= Wendy White (mezzo-soprano) =

American mezzo-soprano (born 1953)

Wendy White (born 1953) is an American mezzo-soprano who has had an active international singing career in operas and concerts since the late 1970s. She has performed annually with the Metropolitan Opera since her debut with the company in 1989, and as of April 2011 has appeared in a total of 505 performances at the Met.

==Career==
Born in Chicago, White is a graduate of Wheaton College (1975, Bachelor of Music) and the Jacobs School of Music of Indiana University (1978, Master of Music). She won the Metropolitan Opera National Council Auditions in 1978. In 1979 she made her debut at the Lyric Opera of Chicago as Smeraldina in Sergei Prokofiev's The Love for Three Oranges. She appeared in two more roles with the company that year: the Countess di Coigny in Umberto Giordano's Andrea Chénier and Giovanna in Giuseppe Verdi's Rigoletto. She later returned to the Lyric Opera as the 3rd Lady in Wolfgang Amadeus Mozart's The Magic Flute (1986), Siébel in Charles Gounod's Faust (1987), Charmian in Samuel Barber's Antony and Cleopatra (1991), Susanna in John Corigliano's The Ghosts of Versailles (1995), and Suzuki in Giacomo Puccini's Madama Butterfly (1997/1998).

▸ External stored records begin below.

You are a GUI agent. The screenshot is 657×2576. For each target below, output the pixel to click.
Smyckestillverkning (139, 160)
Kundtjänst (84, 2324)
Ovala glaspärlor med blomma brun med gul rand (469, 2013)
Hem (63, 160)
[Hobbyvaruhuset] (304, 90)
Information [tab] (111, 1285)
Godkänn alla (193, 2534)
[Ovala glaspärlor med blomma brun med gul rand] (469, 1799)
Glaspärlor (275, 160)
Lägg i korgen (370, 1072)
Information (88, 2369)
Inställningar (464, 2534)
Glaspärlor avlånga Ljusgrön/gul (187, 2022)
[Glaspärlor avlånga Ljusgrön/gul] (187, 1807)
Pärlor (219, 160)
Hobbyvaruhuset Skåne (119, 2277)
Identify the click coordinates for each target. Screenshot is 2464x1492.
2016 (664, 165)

In 1982 White portrayed the role of Colombina in Ferruccio Busoni's Harlequin at the Houston Grand Opera. In 1984 she performed the role of Valencienne in The Merry Widow with the Washington National Opera. In 1986 she made her debut at the New York City Opera as Charlotte in Jules Massenet's Werther with Jerry Hadley in the title role. That same year she performed the role of Cherubino in Mozart's The Marriage of Figaro with the Fort Worth Opera. In 1987 she sang the title role in Georges Bizet's Carmen in Orange County, California under conductor Victor Borge. In 1990 she performed the role of Rosina in Gioachino Rossini's The Barber of Seville at the Cincinnati Opera. In 1999 she made her debut at the San Francisco Opera as Suzuki to Sylvie Valayre's Cio-Cio San.

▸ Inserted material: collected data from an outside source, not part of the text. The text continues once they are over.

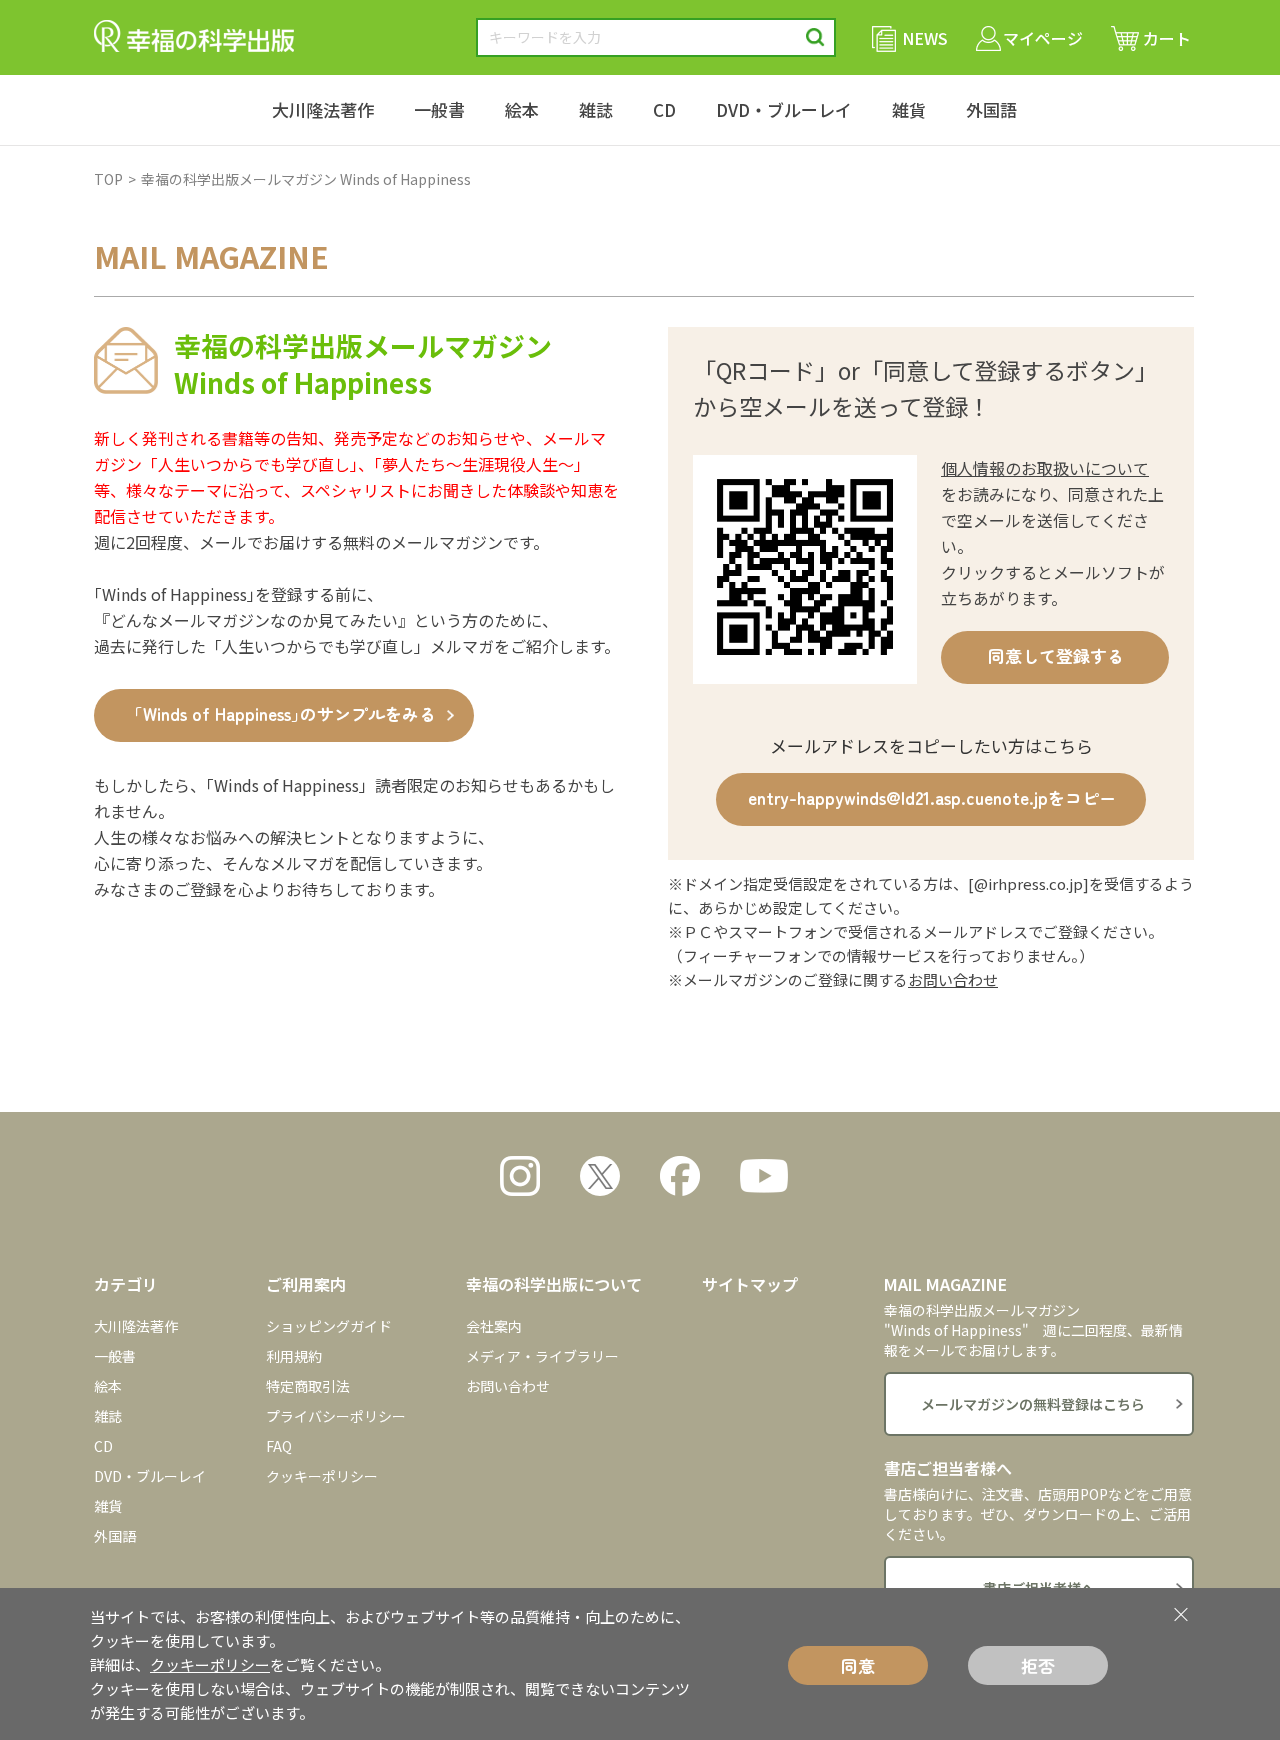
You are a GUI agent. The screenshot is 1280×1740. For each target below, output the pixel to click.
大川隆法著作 (323, 109)
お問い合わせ (953, 979)
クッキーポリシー (322, 1476)
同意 (858, 1665)
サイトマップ (750, 1284)
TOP (108, 179)
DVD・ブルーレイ (784, 109)
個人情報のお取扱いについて (1045, 468)
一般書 (439, 109)
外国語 (991, 109)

On October 16, 1989, White made her debut at the Metropolitan Opera as Flora in a new staging of Verdi's La traviata with Edita Gruberová as Violetta, Neil Shicoff as Alfredo, Wolfgang Brendel as Germont, and Carlos Kleiber conducting. She has continued to perform annually with the company since, portraying more than 40 roles for the Met. She has appeared on numerous Live from the Metropolitan Opera broadcasts on PBS, including portraying the roles of Bersi in Andrea Chénier, Fenena in Nabucco, Marcellina in The Marriage of Figaro, Margret in Wozzeck, Suzuki, and Tisbe in La Cenerentola for televised performances. Some of her other roles at the Met include Anna in Les Troyens, Annina in Der Rosenkavalier, Baba the Turk in The Rake's Progress, Berta in The Barber of Seville, Brangäne in Tristan und Isolde, Carmen, Cherubino in The Ghosts of Versailles, Death in The Nightingale, Emilia in Otello, Erda and Flosshilde in The Ring Cycle, Federica in Luisa Miller, Giovanna in Ernani, Giulietta in The Tales of Hoffmann, the Innkeeper in Boris Godunov, Isabella in L'italiana in Algeri, the Kitchen Boy in Rusalka, La Cieca in La Gioconda, Larina in Eugene Onegin, Lola in Cavalleria rusticana, Maddalena, Magdalene in Die Meistersinger von Nürnberg, Mary in The Flying Dutchman, the Monitor in Suor Angelica, the Mother in L'enfant et les sortilèges, and Mistress Quickly in Falstaff among others.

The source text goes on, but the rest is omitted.